Cinco mil contos para as estradas dos areonautas!
Seis mil contos para isto, dez mil contos para aquillo!
Não tardam o contar por centenas de milhares.
Contar a elles não lhes custa nada.
A quem custa é a quem paga para todos esses balões de papel — a terra e a indústria...
Este capítulo deve ser considerado como introducção ao capítulo seguinte, em que entra em scena Fr. Diniz, o guardião do San’ Francisco de Santarem.
Ja me disseram que eu tinha o genio frade, que não podia fazer conto, drama, romance sem lhe metter o meu fradinho.
O ’Camões’ tem um frade, Frei José Indio;
A ’Dona Branca’ tres, Frei Soeiro, Frei Lopo e San’-Frei Gil — faz quatro;
A ’Adozinda’ tem um ermitão, especie de frade — cinco;
’Gil-Vicente’ tem outro — isto é, verdadeiramente não tem senão meio frade, que é André de Rezende, demais a mais, pessoa muda — cinco e meio;
O ’Alfageme’ tres quartos do frade, Froilão-Dias, chibato da ordem de Malta — seis frades e um quarto;
Em ’Frei Luiz de Sousa’ tudo são frades: vale bem n’esta computação, os seus tres, quatro, meia duzia de frades — são já dôze e quarto:
Alguns, não eu, querem metter n’esta conta o ’Arco-de-Sanct’Anna’, em que ha bem dous frades e um leigo:
E aqui tenho eu ás costas nada menos de quinze frades e quarto.
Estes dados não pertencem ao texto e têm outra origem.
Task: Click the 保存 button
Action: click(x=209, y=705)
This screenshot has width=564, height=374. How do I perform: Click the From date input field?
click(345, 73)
Com este Frei Diniz é um convento inteiro.
Pois, senhores, não sei que lhes faça: a culpa não é minha. Desde mil cento e tantos que começou Portugal, até mil oitocentos trinta e tantos que uns dizem que elle se restaurou, outros que o levou a breca, não sei que se passasse ou podesse passar n’esta terra coisa alguma pública ou particular, em que frade não entrasse.
Para evitar isto não ha senão usar da receita que vem formulada no capitulo V3 d’esta obra.
Faça-o quem gostar; eu não, que não quero nem sei.